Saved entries
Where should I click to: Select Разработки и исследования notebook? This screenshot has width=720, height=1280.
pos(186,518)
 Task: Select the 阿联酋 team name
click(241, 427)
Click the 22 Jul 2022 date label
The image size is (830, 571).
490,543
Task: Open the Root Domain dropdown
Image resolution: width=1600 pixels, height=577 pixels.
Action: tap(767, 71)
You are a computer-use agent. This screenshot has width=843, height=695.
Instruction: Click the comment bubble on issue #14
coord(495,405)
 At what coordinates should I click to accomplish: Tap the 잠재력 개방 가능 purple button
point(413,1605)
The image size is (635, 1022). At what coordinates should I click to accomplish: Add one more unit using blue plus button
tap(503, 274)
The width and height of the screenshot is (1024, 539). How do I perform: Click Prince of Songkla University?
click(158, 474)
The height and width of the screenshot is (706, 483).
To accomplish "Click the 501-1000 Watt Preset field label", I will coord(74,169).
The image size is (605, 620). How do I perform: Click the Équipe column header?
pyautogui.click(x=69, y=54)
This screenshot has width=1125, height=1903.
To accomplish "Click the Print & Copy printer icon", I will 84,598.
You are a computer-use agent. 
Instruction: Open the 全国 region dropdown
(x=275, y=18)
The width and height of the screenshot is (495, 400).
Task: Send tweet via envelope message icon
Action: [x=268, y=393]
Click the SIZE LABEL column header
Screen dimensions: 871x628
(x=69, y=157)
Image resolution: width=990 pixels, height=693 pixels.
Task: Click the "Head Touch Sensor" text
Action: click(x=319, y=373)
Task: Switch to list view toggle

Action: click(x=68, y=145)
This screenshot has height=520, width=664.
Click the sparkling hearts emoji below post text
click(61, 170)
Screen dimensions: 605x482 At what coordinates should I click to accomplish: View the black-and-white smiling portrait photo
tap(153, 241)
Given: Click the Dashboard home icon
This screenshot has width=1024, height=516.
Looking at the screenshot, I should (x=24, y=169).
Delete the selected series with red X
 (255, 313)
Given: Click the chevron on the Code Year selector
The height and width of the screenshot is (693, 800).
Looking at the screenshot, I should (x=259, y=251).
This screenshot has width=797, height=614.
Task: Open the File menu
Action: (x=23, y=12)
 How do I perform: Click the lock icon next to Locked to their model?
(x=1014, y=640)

(TASK INSTRUCTIONS):
Copy exactly the lines that run from the first line of the data to the line containing "You are a computer-use agent. This", please, with both ends included and nothing else.

(TASK SOLUTION):
Where should I click to: Select Разработки и исследования notebook? This screenshot has width=720, height=1280.
pos(186,518)
 Task: Select the 阿联酋 team name
click(241, 427)
Click the 22 Jul 2022 date label
The image size is (830, 571).
490,543
Task: Open the Root Domain dropdown
Image resolution: width=1600 pixels, height=577 pixels.
Action: tap(767, 71)
You are a computer-use agent. This screenshot has width=843, height=695.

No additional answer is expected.